The best-looking game of all time. Every frame a painting but a goddamn video game. Sitting there in awe of that art style for 13 hours. Making Killer7 on rails was a stroke of genius because it let the devs go crazy with cinematic camera angles. Honestly, all it really needed was those visuals to win me over, but everything else is amazing too. Grasshopper did the whole "no, your choices actually don't matter" thing years before anyone else, and accomplished it better by incorporating it into every aspect of their game design, but that's also far from the only thing they were trying to say.

Like all Kill The Past titles, Killer7 is a dense text with an overwhelming amount of stuff going on in its narrative, abnormal game design, and extreme dedication to creating a specific atmosphere over anything else. It's uncomfortable from start to finish, from the creepy enemy designs and sound effects to the disturbing subject matter to the uncertainty of what's truly going on behind the scenes. It's not really horror and is funny more often than it is scary, but it certainly made me feel uneasy in a more effective way than most games.

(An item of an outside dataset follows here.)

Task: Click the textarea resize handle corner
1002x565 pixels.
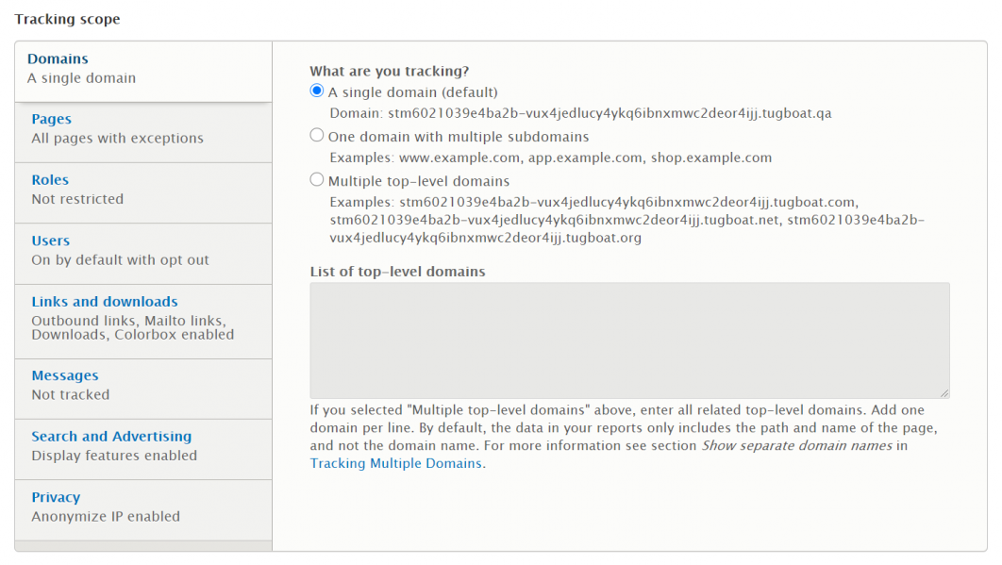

I'm still trying to process a lot of what happened in the absolutely bonkers story, but holy hell is it good. Suda51's take on US/Japan relations is bizarrely apt and the mystery of the titular Killer7 never stops being interesting. I wanted to read people's theories regarding certain things I was unsure about, and upon a quick Google search discovered that a book explaining a lot of this stuff in detail apparently released alongside the game. I think this takes a lot of the fun away from developing my own interpretations, so I will be ignoring it much like the similar Drakenier side material, and instead proceed to spend the next year theory-crafting and thinking about how utterly brilliant Killer7's surreal storytelling was.